Edmonton Mayor Amarjeet Sohi.

By Jake Cardinal, Local Journalism Initiative Reporter

(ANNews) – In late March 2022, the city of Edmonton heard calls to action from Indigenous people and advocates regarding the crisis of Missing and Murdered Indigenous Women (MMIW) in Canada.

Alberta Native News reporter Chevi Rabbit was present at the city hall meeting and made headlines when she spoke about the violence that 2SLGBTQQIA people in the city face, saying she feels “hunted.”

“There’s decades of my life trying to make the city a better place. It doesn’t really seem like it’s really following through,” Rabbit said. “There’s this overall lack of awareness within these systems that are supposed to protect us. They feel more like they’re trying to break us.”

The MMIW crisis exists in North America from coast to coast and has affected Indigenous people in every province.

In fact, the Native Women’s Association of Canada (NWAC) has said that violence disproportionately affects Indigenous women across the country.

For example, between 2000 and 2008, NWAC stated that Indigenous women accounted for 10 percent of all female homicides in Canada — while only representing about 3 per cent of the country’s female population.

The city of Edmonton has the second-largest urban Indigenous population in Canada, boasting approximately 76,000 Indigenous people in a 2016 census.

Mayor Amarjeet Sohi, said of the crisis, “I don’t think we can continue to ask community [members] to step up and share painful stories of trauma. I believe them,” he said.

“I think we have talked enough. There is enough that we can do, and I will be looking to city administration, asking them to come up with an action plan that we can start implementing right away.”

Then on April 6, 2022 the City of Edmonton announced the creation of an Ombudsperson that will “represent the interests of Indigenous families, survivors, and communities by investigating and addressing complaints of racism, discrimination, maladministration or violation of rights.”

Additionally, the council is currently creating a detailed action plan to combat the MMIW crisis.

They have released some initiatives, which have been placed into two separate categories: short-term actions and long-term actions.

Short-term actions include: uplifting grassroots work and voices of Indigenous communities and advocates; supporting and bolstering work already in place to address the MMIW crisis; and supporting the reclamation of traditional roles of Indigenous Elders/matriarchs, women, girls and 2SLGBTQQIA as leaders in their respective communities.
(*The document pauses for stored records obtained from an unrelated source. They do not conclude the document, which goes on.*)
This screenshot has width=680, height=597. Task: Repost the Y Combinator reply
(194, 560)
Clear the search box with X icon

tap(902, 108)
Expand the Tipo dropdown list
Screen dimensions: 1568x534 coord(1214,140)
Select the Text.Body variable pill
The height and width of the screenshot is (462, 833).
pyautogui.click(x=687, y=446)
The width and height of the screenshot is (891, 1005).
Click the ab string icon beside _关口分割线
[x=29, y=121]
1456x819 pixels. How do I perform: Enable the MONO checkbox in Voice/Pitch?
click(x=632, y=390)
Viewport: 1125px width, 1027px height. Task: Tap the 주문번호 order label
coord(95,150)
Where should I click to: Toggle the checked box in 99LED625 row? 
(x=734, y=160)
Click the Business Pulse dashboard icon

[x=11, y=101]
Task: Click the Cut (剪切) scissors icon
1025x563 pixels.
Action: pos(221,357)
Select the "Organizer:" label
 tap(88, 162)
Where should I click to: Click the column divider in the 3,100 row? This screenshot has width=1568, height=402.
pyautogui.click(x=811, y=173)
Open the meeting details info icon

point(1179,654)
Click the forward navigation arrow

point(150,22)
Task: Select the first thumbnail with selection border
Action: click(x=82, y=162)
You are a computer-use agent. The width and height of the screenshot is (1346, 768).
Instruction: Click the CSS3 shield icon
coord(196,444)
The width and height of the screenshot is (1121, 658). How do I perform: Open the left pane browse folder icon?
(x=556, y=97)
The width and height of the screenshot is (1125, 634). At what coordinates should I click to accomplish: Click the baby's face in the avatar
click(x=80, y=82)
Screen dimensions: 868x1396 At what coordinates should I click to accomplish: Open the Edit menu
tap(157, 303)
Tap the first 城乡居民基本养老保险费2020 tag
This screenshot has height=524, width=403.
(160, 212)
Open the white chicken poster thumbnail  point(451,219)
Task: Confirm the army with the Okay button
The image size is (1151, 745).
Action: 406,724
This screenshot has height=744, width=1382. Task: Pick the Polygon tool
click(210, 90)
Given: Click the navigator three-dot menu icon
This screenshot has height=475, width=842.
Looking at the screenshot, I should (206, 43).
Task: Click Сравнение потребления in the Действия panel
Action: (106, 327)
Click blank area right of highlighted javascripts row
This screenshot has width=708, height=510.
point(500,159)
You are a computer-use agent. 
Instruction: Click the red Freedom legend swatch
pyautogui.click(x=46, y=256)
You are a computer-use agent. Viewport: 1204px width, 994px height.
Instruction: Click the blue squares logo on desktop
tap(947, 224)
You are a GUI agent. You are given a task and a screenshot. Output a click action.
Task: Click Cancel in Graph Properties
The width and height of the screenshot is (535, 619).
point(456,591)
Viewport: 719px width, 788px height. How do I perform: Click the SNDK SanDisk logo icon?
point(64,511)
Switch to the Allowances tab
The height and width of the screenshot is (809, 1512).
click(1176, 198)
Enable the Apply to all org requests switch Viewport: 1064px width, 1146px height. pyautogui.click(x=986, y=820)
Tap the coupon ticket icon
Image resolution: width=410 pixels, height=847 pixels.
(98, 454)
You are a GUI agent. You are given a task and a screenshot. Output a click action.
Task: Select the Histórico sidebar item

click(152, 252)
Medium to long-term actions include: Developing a strategic plan for trauma-informed Indigenous awareness/anti-racism training; funding for Indigenous hubs/cultural centres; implementation of an Indigenous housing strategy; creating an ombudsperson; and developing an Indigenous evaluation matrix for city delivered programs and policies; among others.

Mayor Sohi said of the Indigenous experience, “No other community has gone through the pain and the trauma and the marginalization, both at the personal level but at the institutional level … (But) communities still live on and continue to thrive, and that is the resiliency that we need to celebrate, and that’s the resilience from which we need to learn.”